*** Block opens ***
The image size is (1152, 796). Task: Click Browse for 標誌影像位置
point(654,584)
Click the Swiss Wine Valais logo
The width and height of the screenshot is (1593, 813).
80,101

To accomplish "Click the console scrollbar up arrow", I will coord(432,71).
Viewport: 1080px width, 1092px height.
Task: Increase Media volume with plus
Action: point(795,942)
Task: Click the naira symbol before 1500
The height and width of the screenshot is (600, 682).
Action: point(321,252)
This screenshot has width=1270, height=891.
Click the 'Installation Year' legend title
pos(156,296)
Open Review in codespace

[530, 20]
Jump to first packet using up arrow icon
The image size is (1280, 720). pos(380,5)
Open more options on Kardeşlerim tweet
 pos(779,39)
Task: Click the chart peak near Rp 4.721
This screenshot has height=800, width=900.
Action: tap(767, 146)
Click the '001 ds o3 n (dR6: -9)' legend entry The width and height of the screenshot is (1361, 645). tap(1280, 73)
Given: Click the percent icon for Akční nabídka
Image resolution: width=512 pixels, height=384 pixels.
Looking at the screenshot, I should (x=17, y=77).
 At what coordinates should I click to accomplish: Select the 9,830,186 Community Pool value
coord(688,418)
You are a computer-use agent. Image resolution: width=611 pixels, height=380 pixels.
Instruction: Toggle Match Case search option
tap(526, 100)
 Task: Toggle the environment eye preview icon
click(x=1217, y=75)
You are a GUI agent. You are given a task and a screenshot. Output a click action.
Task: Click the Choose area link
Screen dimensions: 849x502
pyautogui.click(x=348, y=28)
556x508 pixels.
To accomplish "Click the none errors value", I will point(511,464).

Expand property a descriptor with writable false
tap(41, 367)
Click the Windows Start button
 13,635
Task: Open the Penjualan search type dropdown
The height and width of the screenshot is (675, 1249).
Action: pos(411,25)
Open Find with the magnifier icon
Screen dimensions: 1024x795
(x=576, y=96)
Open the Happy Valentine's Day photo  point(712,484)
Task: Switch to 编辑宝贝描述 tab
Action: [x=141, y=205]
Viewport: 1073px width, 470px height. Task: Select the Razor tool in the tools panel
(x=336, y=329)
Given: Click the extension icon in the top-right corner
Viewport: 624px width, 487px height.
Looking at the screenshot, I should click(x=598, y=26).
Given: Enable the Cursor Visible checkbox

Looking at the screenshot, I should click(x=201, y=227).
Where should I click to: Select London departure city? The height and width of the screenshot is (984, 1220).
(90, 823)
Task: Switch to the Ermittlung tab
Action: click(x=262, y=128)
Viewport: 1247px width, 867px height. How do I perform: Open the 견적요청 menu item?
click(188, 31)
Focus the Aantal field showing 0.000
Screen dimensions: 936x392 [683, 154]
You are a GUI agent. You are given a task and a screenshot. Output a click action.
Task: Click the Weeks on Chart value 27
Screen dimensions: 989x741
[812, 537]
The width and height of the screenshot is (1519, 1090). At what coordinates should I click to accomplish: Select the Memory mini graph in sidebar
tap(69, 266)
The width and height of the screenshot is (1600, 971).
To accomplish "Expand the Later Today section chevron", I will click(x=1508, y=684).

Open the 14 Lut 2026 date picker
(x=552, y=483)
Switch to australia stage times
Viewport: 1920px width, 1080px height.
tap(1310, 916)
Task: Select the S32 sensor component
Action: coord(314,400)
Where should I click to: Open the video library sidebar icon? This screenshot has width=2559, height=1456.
*** Block closes ***
▶ **TASK BRIEF**
Copy all the data. Match it exactly.

▶ **RESULT OF THIS TASK**
The image size is (1152, 796). Task: Click Browse for 標誌影像位置
point(654,584)
Click the Swiss Wine Valais logo
The width and height of the screenshot is (1593, 813).
80,101

To accomplish "Click the console scrollbar up arrow", I will coord(432,71).
Viewport: 1080px width, 1092px height.
Task: Increase Media volume with plus
Action: point(795,942)
Task: Click the naira symbol before 1500
The height and width of the screenshot is (600, 682).
Action: point(321,252)
This screenshot has width=1270, height=891.
Click the 'Installation Year' legend title
pos(156,296)
Open Review in codespace

[530, 20]
Jump to first packet using up arrow icon
The image size is (1280, 720). pos(380,5)
Open more options on Kardeşlerim tweet
 pos(779,39)
Task: Click the chart peak near Rp 4.721
This screenshot has height=800, width=900.
Action: tap(767, 146)
Click the '001 ds o3 n (dR6: -9)' legend entry The width and height of the screenshot is (1361, 645). tap(1280, 73)
Given: Click the percent icon for Akční nabídka
Image resolution: width=512 pixels, height=384 pixels.
Looking at the screenshot, I should (x=17, y=77).
 At what coordinates should I click to accomplish: Select the 9,830,186 Community Pool value
coord(688,418)
You are a computer-use agent. Image resolution: width=611 pixels, height=380 pixels.
Instruction: Toggle Match Case search option
tap(526, 100)
 Task: Toggle the environment eye preview icon
click(x=1217, y=75)
You are a GUI agent. You are given a task and a screenshot. Output a click action.
Task: Click the Choose area link
Screen dimensions: 849x502
pyautogui.click(x=348, y=28)
556x508 pixels.
To accomplish "Click the none errors value", I will point(511,464).

Expand property a descriptor with writable false
tap(41, 367)
Click the Windows Start button
 13,635
Task: Open the Penjualan search type dropdown
The height and width of the screenshot is (675, 1249).
Action: pos(411,25)
Open Find with the magnifier icon
Screen dimensions: 1024x795
(x=576, y=96)
Open the Happy Valentine's Day photo  point(712,484)
Task: Switch to 编辑宝贝描述 tab
Action: [x=141, y=205]
Viewport: 1073px width, 470px height. Task: Select the Razor tool in the tools panel
(x=336, y=329)
Given: Click the extension icon in the top-right corner
Viewport: 624px width, 487px height.
Looking at the screenshot, I should click(x=598, y=26).
Given: Enable the Cursor Visible checkbox

Looking at the screenshot, I should click(x=201, y=227).
Where should I click to: Select London departure city? The height and width of the screenshot is (984, 1220).
(90, 823)
Task: Switch to the Ermittlung tab
Action: click(x=262, y=128)
Viewport: 1247px width, 867px height. How do I perform: Open the 견적요청 menu item?
click(188, 31)
Focus the Aantal field showing 0.000
Screen dimensions: 936x392 [683, 154]
You are a GUI agent. You are given a task and a screenshot. Output a click action.
Task: Click the Weeks on Chart value 27
Screen dimensions: 989x741
[812, 537]
The width and height of the screenshot is (1519, 1090). At what coordinates should I click to accomplish: Select the Memory mini graph in sidebar
tap(69, 266)
The width and height of the screenshot is (1600, 971).
To accomplish "Expand the Later Today section chevron", I will click(x=1508, y=684).

Open the 14 Lut 2026 date picker
(x=552, y=483)
Switch to australia stage times
Viewport: 1920px width, 1080px height.
tap(1310, 916)
Task: Select the S32 sensor component
Action: coord(314,400)
Where should I click to: Open the video library sidebar icon? This screenshot has width=2559, height=1456.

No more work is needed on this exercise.